Directions: The answer must consist of every line in the records below that contains the string "agent".

Study material:
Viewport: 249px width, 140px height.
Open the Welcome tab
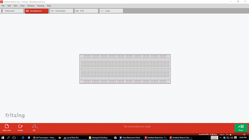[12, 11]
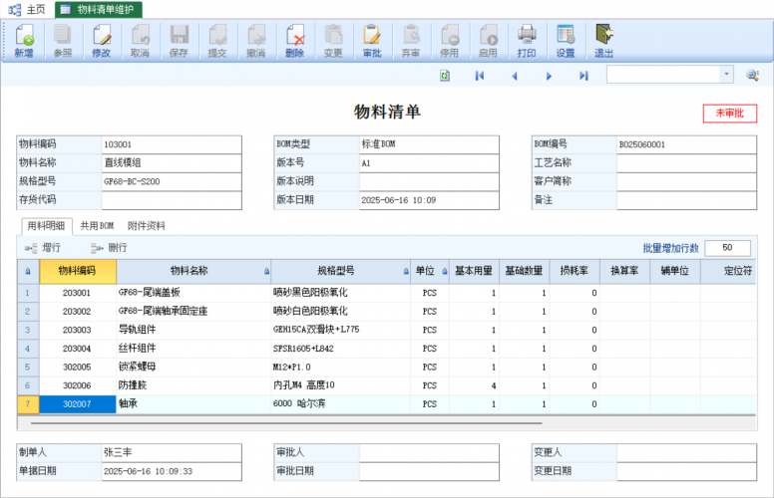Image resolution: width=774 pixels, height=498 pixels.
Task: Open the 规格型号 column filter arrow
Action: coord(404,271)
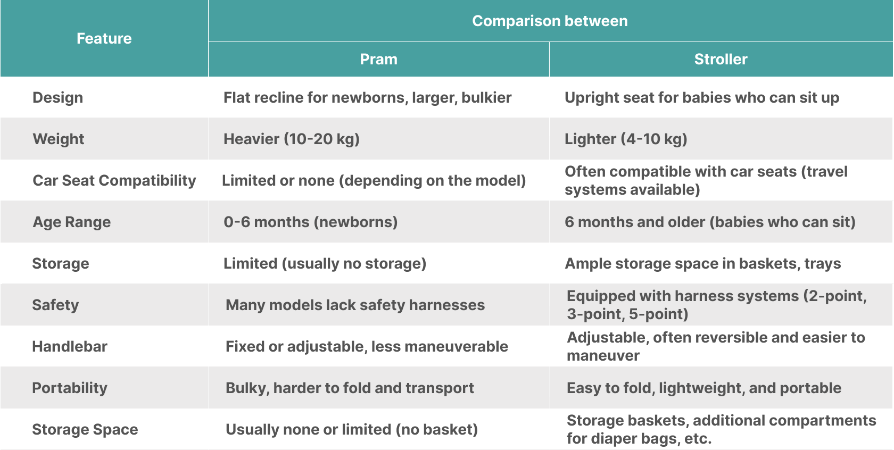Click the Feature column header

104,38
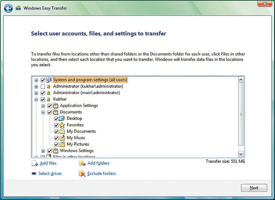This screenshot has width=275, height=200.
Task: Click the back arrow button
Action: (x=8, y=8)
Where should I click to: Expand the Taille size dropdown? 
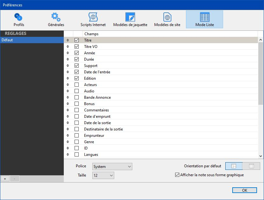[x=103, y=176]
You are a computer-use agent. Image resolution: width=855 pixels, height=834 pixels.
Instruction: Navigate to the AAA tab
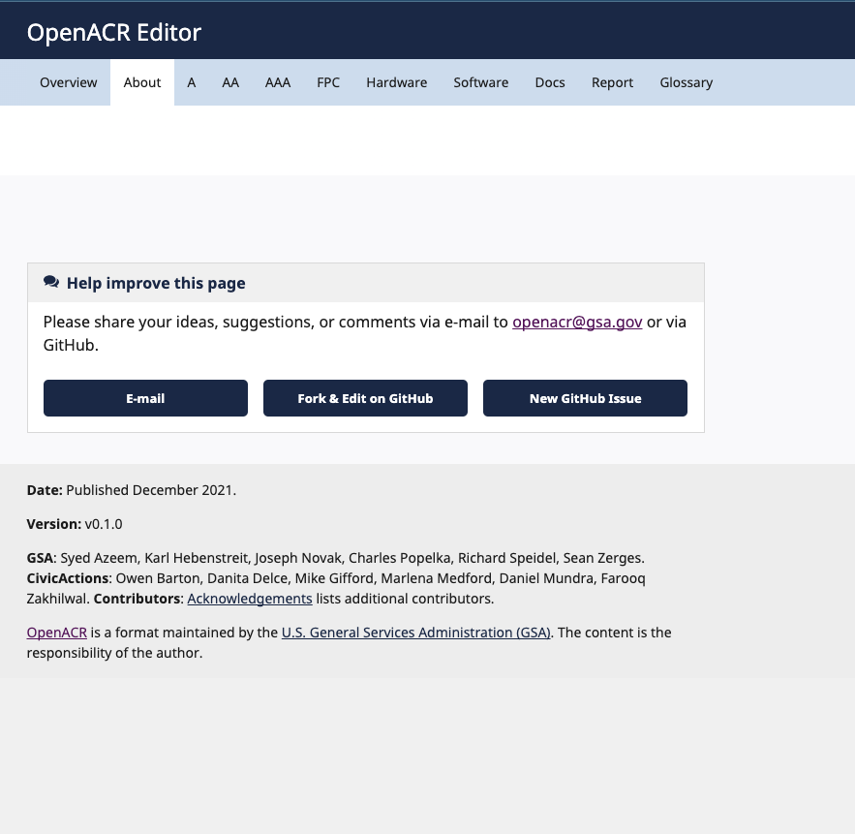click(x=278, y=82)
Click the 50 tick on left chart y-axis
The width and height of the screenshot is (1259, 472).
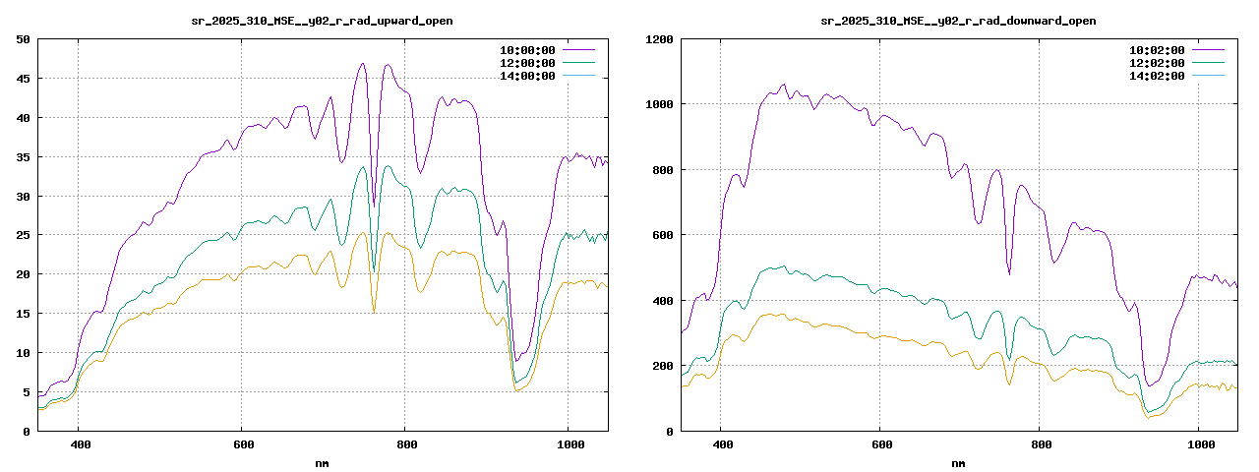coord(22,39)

--

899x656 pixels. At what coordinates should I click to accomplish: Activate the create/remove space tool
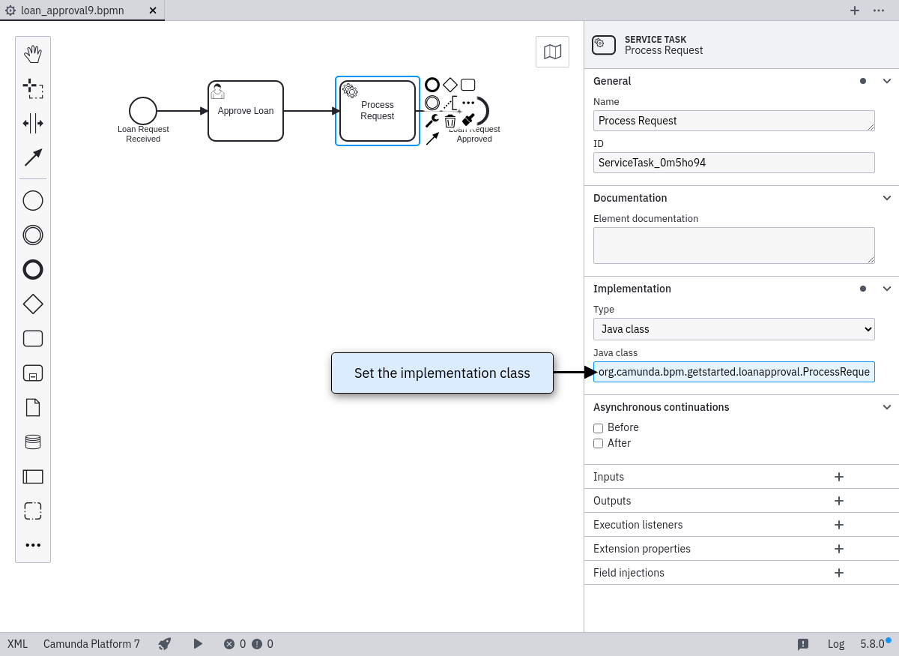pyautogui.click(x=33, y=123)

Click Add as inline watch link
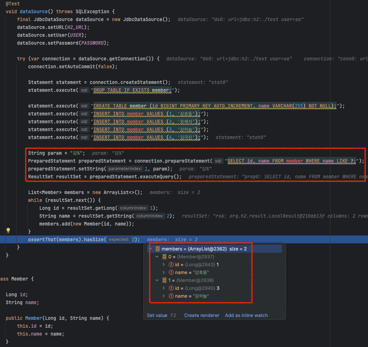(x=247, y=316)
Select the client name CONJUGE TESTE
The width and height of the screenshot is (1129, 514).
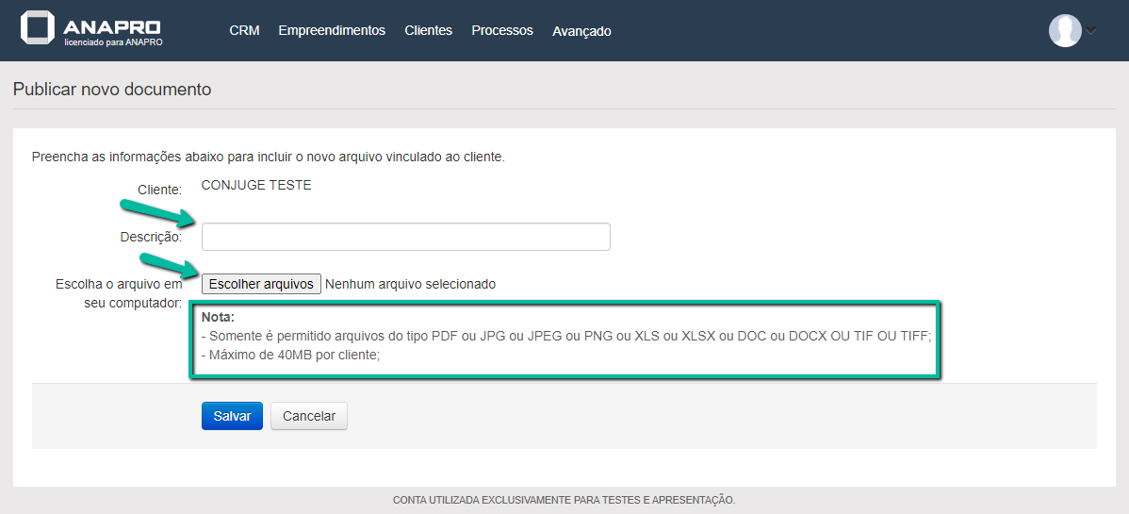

--

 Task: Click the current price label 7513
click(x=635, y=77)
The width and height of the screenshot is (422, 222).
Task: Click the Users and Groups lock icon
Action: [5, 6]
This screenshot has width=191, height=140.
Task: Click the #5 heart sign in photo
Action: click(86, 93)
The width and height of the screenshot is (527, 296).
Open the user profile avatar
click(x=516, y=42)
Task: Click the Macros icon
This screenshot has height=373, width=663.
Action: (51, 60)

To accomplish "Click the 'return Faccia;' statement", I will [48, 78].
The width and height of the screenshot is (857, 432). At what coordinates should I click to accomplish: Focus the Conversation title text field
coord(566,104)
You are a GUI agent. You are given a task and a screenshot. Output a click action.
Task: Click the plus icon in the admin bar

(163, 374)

Solution for this task:
You are a computer-use agent. Image resolution: width=855 pixels, height=834 pixels.
You are a GUI agent. You are given a task and a screenshot. Output a click action.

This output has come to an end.